SQL is ignoring my index hint and using a clustered index.

DaliMorse 2014-07-15 09:40:51

alt textThe part of the proc which is using the most IO is an insert into a variable.

Part of this gets information from a table where an index hint has been included.

Looking at the execution plan, SQL is ignoring the index hint and choosing to use the clustered index on the table, which is not efficient.

The fragmentation on the table <=8%. I have come across this before and rebuilding the indexes does work, but this will require downtime as the table is in constant use and SQL is not enterpirse edition. Is there any way to force SQL to use the index hint provided to it?

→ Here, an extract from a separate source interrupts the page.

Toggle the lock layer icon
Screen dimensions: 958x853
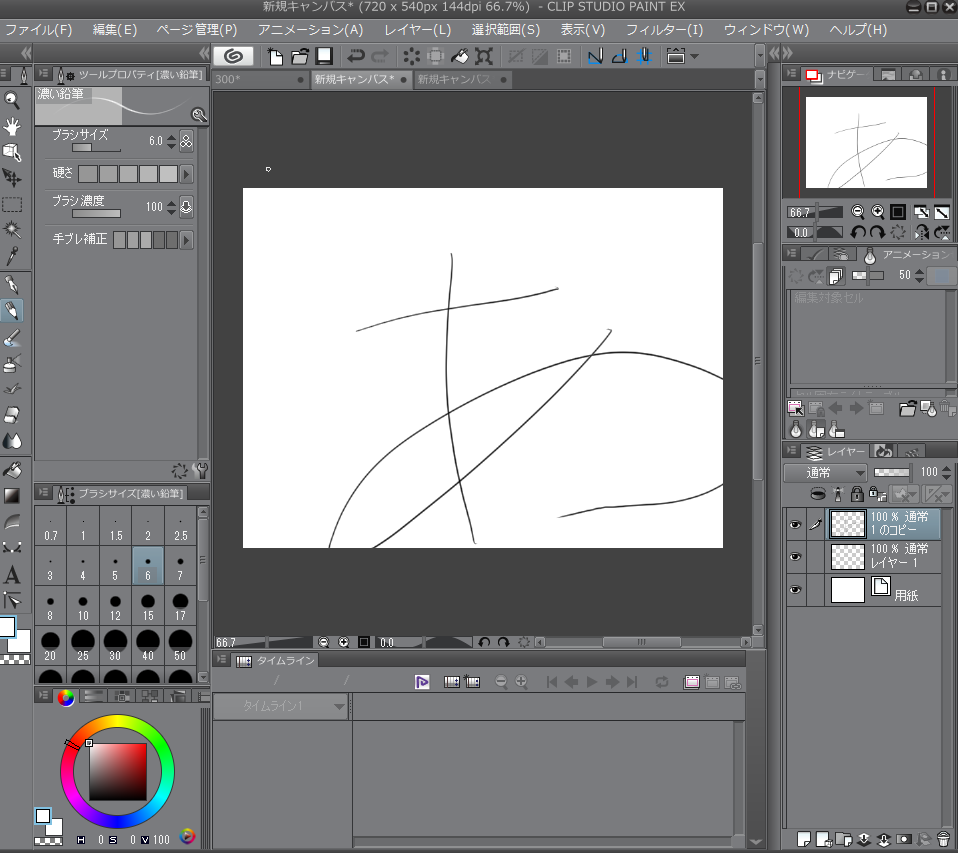(x=856, y=494)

Edward Norris 2014-07-15 11:41:54
Based on the plan, I see that there are a lot of places where small tweaks can improve performance (tweaking an include here or there). But, I think we need to see the actual query structure of the SP to understand how the hint is being used.
In general, index hints should not be used, so looking at the actual query will be helpful in understanding what it is attempting to do to cause it to not use the index. One of the more common reasons that an index is not used is: Statistics are out of date, so update those. If the NC doesn't cover the required values (either through the indexed fields or with the includes) and the number of seeks + key lookups > scan, then the clustered is often used. Also, although not as good as a rebuild, you can do an index organize. It is an online operation that can help in such situations.

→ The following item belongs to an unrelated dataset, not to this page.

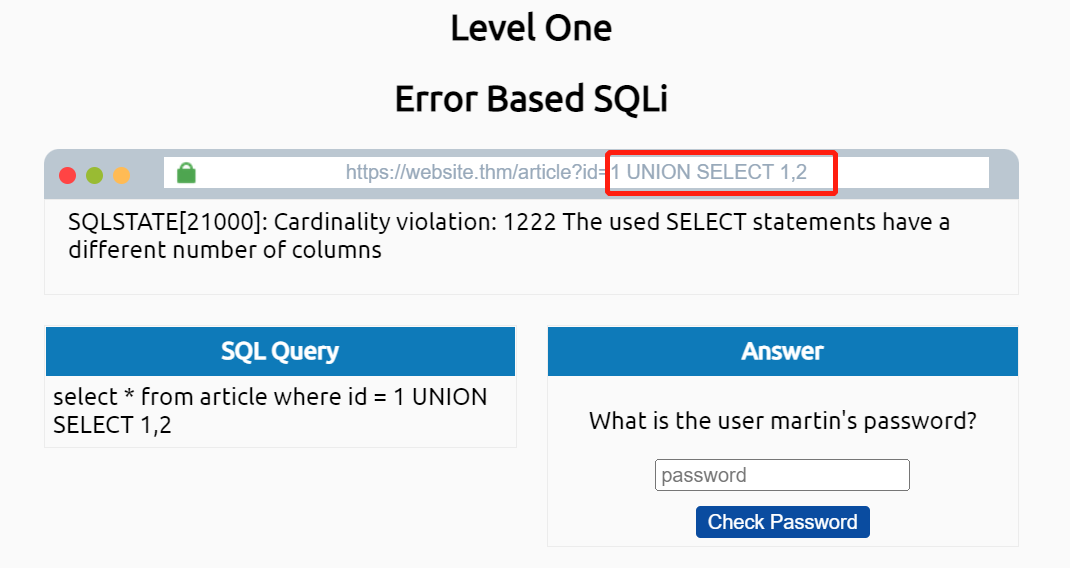Click the "select * from article" query text
Screen dimensions: 1070x568
click(220, 397)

Aaron Bertrand 2014-07-15 11:49:23
Also if you upload a non-anonymized plan, could you make sure it's an actual plan? Much more information there than in just the estimated.
DaliMorse 2014-07-15 11:53:52
I know the overall fix for this would be a re-work of the proc and that a temporary fix would be to reorganise/rebuild the index and update the stats before a recompile, I was more interested in getting a bit more information about why SQL ignores index hints and if there is any way to force the hint?

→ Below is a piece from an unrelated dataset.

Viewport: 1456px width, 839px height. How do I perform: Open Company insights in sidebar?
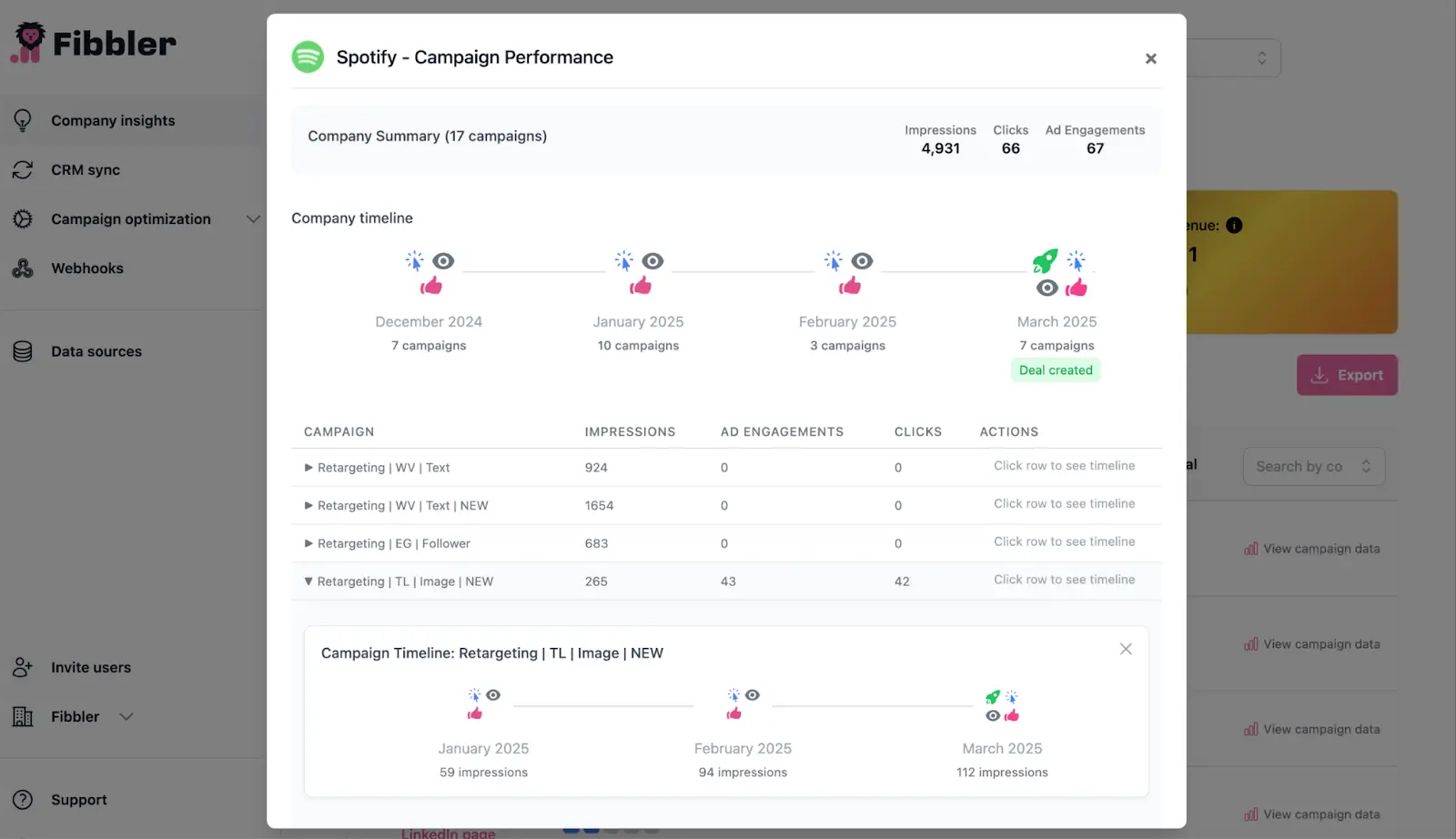tap(113, 121)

I know that when I do a reorg/rebuild the query will pickup the correct index, but I would have thought that the hint would have been enough to make it do this without having to do anything to the stats.

Any general information on this would be useful as I am not having issues with this particular proc, I have just seen this before and wanted to know why SQL does what it does, not the 'fix' for it.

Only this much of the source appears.